Hanoi (VNS/VNA) - The Vietnam Stock Exchange (VNX) reported a decrease of 11% year-on-year in net revenue to more than 3 trillion VND, according to the audited consolidated financial statements for 2023. The majority of the VNX's revenue came from securities trading services.
Last year, the VNX saw declines across various expense categories, including finance and management costs. However, the exchange's other expenses surged by more than four times.
Deducting all expenses and taxes, it posted a net profit of 1.92 trillion VND, down 8% from the year before. This marks the first time the exchange has reported negative performance in both revenue and profitability.

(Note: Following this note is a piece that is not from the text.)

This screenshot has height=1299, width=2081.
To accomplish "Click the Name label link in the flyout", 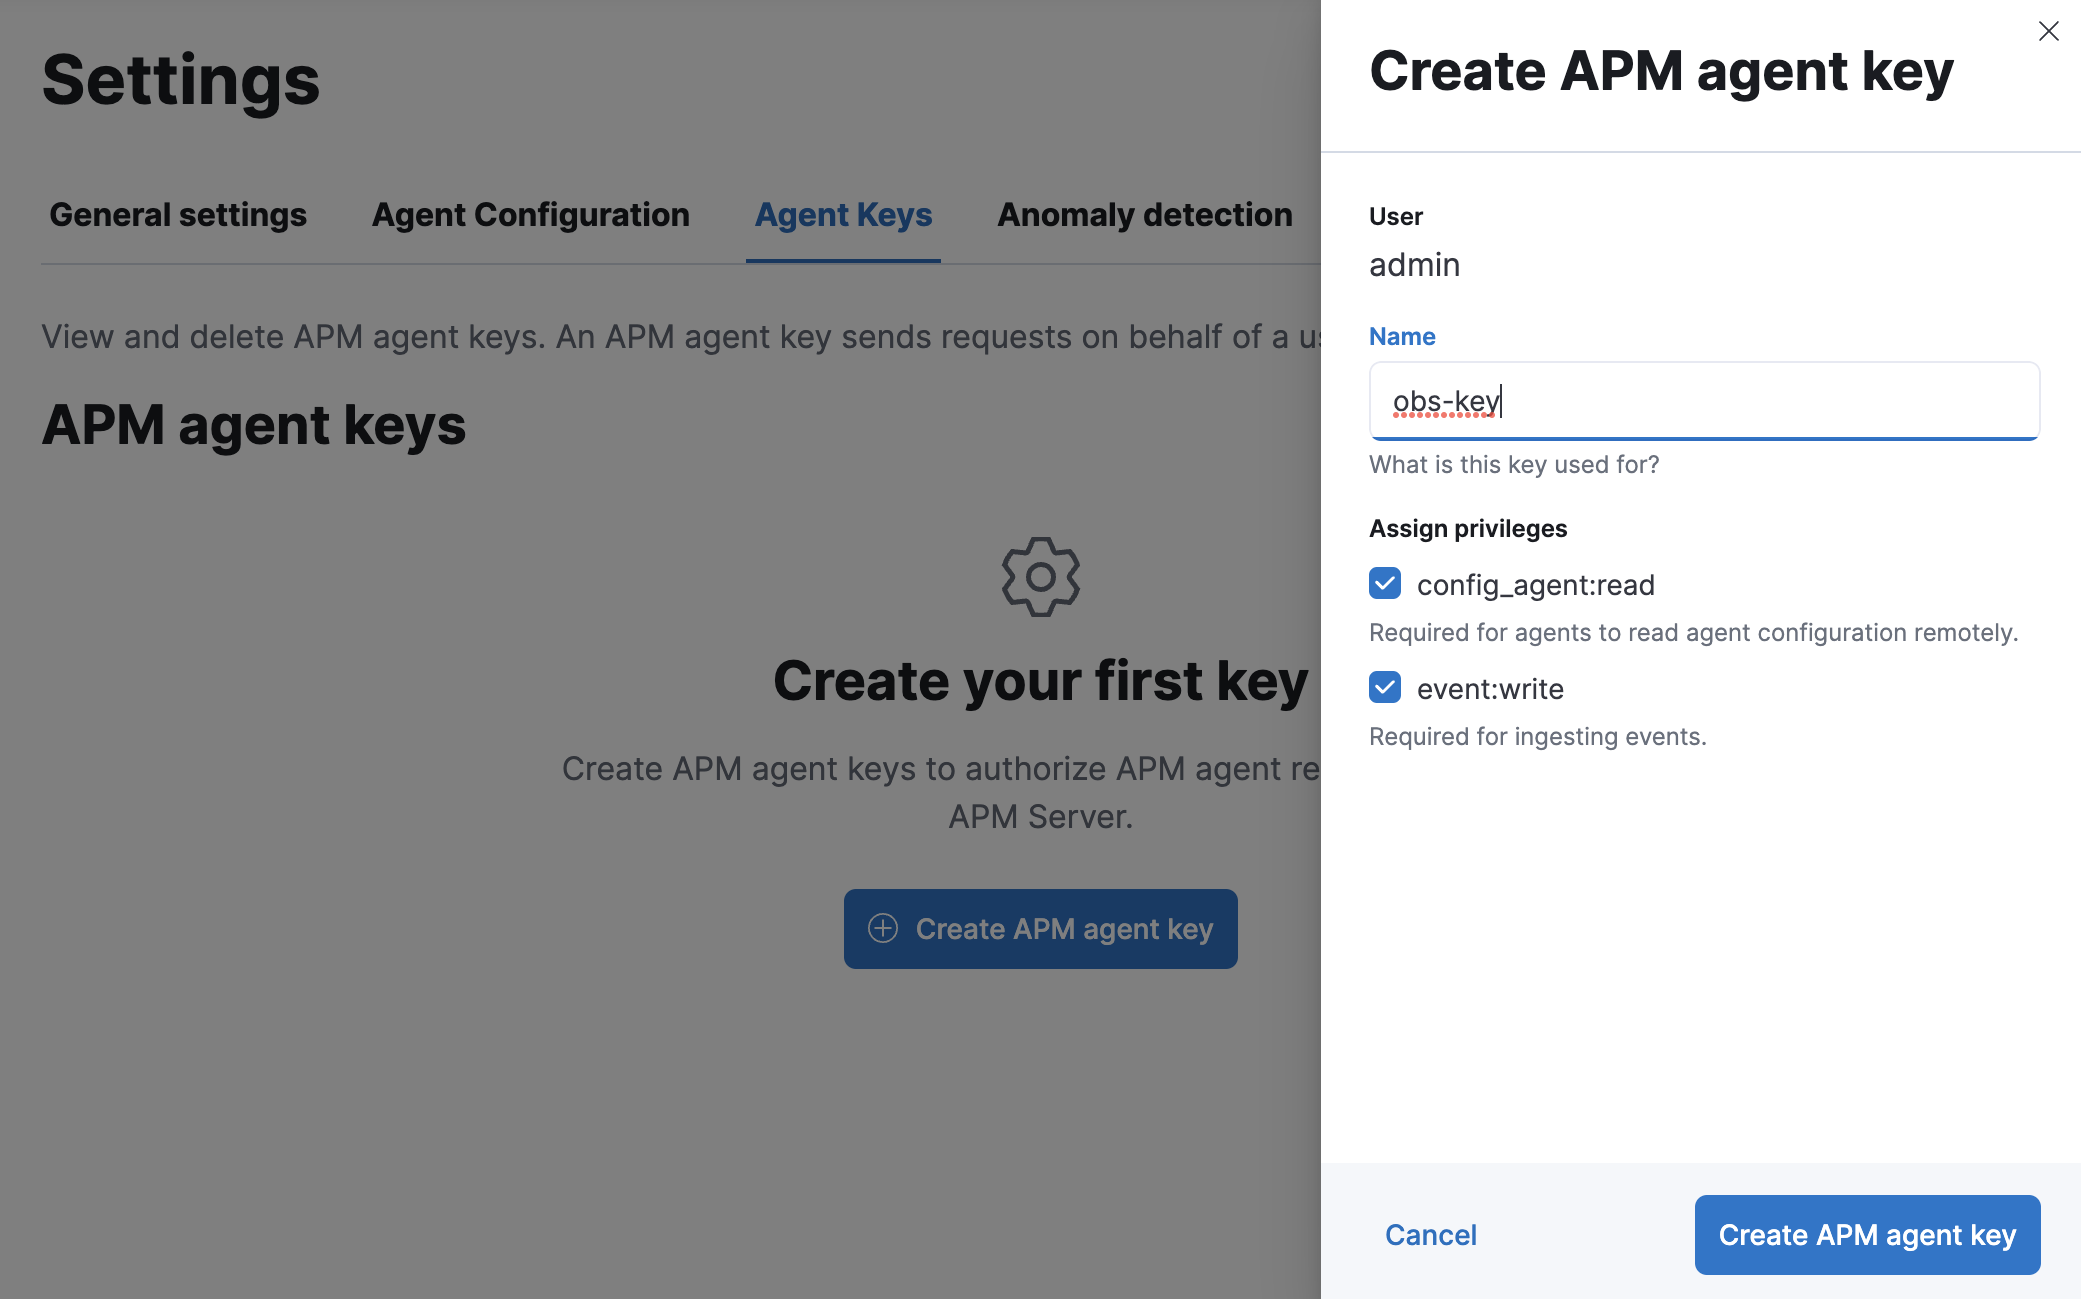I will click(1402, 336).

As of the end of 2023, the VNX's total assets reached approximately 4 trillion VND, with nearly 50% of the value in the form of bank deposits. This contributed to its recording 163 billion VND in interest income, up 58% on year.
The VNX was established in February 2021 with a charter capital of 3 trillion VND. It is a 100% State-owned limited liability company, operating under a parent-subsidiary model formed by reorganising the Ho Chi Minh and Hanoi stock exchanges.
Its main role is to unify the organisational structure, policies and IT infrastructure to serve the market.
In its first year, the exchange reported revenue of over 2 trillion VND and net profit of 1.3 trillion VND. The figure surged to 3.4 trillion VND in revenue and 2.1 trillion VND in profit in 2022, driven by a strong stock market performance.
For 2024, the VNX has set targets of nearly VNĐ2.8 trillion in revenue, down 9% and 1.4 trillion VND in net profit, down 26%. It also plans to contribute over 1.7 trillion VND to the State budget in taxes./.